Reputation: 105
I have a dataset that looks like this:
| ColumnA | ColumnB |ColumnZ |
| --------| -------------- |--------|
| 1 | locationA |324 |
| 1 | n.a. |34 |
| 2 | n.a. |21 |
| 2 | locationA |n.a. |
| 2 | locationA |34 |
| 2 | n.a. |12 |
| 3 | n.a. |1 |
| 3 | locationB |134 |
| 3 | n.a. |n.a. |
| 4 | n.a. |134 |
| 4 | locationC |n.a. |
| 4 | locationD |132 |
| 4 | locationD |n.a. |
I now want to add a new ColumnC
, in which is stated "different locations", when more than 1 location is in ColumnB
that belong to the same group (i.e. same number) in ColumnA
. So my desired output is:
| ColumnA | ColumnB | ColumnZ | ColumnC |
| --------| -------------- | --------| ----------------- |
| 1 | locationA | 324 | |
| 1 | n.a. | 34 | |
| 2 | n.a. | 21 | |
| 2 | locationA | n.a. | |
| 2 | locationA | 34 | |
| 2 | n.a. | 12 | |
| 3 | n.a. | 1 | |
| 3 | locationB | 134 | |
| 3 | n.a. | n.a. | |
| 4 | n.a. | 134 | different locations |
| 4 | locationC | n.a. | different locations |
| 4 | locationD | 132 | different locations |
| 4 | locationD | n.a. | different locations |
Therefore I've started with turning all n.a.
values in ColumnB
to NaN
values:
df['ColumnB'] = df['ColumnB'].replace('n.a.', np.NaN)

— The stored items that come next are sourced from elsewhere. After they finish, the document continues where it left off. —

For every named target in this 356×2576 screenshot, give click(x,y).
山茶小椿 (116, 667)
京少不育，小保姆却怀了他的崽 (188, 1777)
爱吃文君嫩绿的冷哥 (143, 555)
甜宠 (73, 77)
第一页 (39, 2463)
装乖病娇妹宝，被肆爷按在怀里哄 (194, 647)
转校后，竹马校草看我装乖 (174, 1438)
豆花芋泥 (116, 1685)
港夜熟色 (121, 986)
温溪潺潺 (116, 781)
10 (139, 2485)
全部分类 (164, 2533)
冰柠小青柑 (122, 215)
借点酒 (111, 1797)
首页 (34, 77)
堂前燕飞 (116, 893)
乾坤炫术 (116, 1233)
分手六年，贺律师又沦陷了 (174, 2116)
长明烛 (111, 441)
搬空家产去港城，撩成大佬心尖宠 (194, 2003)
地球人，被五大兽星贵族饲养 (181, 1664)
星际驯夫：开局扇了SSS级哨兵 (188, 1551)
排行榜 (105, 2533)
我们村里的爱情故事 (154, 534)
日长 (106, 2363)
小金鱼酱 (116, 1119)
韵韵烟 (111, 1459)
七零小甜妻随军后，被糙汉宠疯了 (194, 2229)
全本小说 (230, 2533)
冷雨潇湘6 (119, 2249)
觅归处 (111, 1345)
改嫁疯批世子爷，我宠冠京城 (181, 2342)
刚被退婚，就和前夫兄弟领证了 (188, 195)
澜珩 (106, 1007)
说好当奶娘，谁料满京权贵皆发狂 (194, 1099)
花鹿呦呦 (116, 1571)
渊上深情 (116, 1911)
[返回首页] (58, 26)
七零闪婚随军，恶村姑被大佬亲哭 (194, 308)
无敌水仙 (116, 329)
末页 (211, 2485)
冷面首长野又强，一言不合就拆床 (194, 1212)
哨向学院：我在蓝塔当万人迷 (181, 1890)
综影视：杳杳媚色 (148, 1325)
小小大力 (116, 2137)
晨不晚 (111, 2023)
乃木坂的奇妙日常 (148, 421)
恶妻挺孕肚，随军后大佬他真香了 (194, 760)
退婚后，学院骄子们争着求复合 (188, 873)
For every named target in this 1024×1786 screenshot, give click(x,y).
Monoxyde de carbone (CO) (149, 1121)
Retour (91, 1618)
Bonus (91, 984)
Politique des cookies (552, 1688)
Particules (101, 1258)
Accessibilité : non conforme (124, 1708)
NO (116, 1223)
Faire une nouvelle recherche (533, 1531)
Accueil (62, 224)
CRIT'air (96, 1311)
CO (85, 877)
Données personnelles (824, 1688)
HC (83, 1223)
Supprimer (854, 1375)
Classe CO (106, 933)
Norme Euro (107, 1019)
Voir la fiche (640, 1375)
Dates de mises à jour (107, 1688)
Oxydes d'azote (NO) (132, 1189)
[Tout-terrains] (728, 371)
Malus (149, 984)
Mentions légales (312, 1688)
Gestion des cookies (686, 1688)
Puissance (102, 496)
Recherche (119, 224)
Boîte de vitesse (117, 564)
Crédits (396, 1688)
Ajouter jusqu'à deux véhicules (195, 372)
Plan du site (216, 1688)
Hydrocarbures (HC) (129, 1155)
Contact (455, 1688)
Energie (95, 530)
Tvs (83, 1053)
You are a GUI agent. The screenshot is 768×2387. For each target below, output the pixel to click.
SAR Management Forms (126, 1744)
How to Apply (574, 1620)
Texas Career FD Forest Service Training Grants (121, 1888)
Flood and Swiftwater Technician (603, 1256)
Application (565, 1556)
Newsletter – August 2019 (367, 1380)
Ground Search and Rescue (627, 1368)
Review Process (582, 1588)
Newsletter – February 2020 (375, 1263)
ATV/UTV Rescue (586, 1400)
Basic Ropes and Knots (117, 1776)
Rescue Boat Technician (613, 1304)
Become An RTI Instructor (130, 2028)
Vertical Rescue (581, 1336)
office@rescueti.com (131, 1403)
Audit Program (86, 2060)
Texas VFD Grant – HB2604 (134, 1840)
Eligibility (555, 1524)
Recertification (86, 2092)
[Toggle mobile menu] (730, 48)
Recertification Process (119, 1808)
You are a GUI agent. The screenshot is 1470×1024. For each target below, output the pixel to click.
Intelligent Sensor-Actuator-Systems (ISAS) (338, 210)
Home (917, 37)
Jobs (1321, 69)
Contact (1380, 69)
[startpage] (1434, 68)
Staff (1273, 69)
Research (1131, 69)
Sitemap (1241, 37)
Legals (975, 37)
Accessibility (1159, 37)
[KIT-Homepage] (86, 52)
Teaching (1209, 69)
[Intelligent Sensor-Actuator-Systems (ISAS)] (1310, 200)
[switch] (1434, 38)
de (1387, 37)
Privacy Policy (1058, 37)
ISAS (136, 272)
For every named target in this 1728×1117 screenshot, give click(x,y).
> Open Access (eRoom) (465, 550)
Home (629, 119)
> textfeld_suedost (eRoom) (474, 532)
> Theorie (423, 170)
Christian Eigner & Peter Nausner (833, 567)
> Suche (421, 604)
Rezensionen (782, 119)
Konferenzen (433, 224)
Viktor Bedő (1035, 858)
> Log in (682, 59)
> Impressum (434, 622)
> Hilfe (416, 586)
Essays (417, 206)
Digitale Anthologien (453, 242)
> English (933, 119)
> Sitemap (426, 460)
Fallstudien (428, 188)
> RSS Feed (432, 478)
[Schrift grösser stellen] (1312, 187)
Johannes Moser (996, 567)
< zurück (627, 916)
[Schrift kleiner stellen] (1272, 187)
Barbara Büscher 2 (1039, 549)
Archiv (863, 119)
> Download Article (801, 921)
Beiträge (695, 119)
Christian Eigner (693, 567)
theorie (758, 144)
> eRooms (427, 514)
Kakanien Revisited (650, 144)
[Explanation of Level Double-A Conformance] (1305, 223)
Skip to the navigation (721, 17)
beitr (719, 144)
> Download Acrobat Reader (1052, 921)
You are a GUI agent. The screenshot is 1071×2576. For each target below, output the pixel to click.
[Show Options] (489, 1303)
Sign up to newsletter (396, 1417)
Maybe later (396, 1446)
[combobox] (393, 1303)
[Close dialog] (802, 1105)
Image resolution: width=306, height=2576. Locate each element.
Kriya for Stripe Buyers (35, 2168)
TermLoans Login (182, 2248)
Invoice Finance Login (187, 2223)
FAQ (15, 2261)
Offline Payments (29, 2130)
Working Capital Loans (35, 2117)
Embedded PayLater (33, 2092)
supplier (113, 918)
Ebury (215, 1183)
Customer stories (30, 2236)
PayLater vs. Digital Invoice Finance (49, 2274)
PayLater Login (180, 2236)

and then I've tried it with this function:
def no_of_locations(group):
if df['ColumnB'].nunique() > 1:
df['ColumnC'] = 'different locations'
pass
df.groupby('ColumnA').apply(no_of_locations)
Yet, the result is that it still counts all unique values in the whole ColumnB
, not only in the group based on ColumnA
. How can I restrict it on the respective group?
Upvotes: 2
Views: 72
Reputation: 1490
If only condition is having repeating ColumnA after dropping na values you can just count the number of ColumnA values and use it to mask and filter your original dataframe
mask = df['ColumnA'].isin((df.replace({'ColumnB' : {'n.a.': np.nan}})
.dropna(subset=['ColumnB'])
.groupby('ColumnA')['ColumnB'].nunique()
.loc[lambda x: x>1].index.values
)
df.loc[mask, 'ColumnC'] = 'different_locations'
Upvotes: 1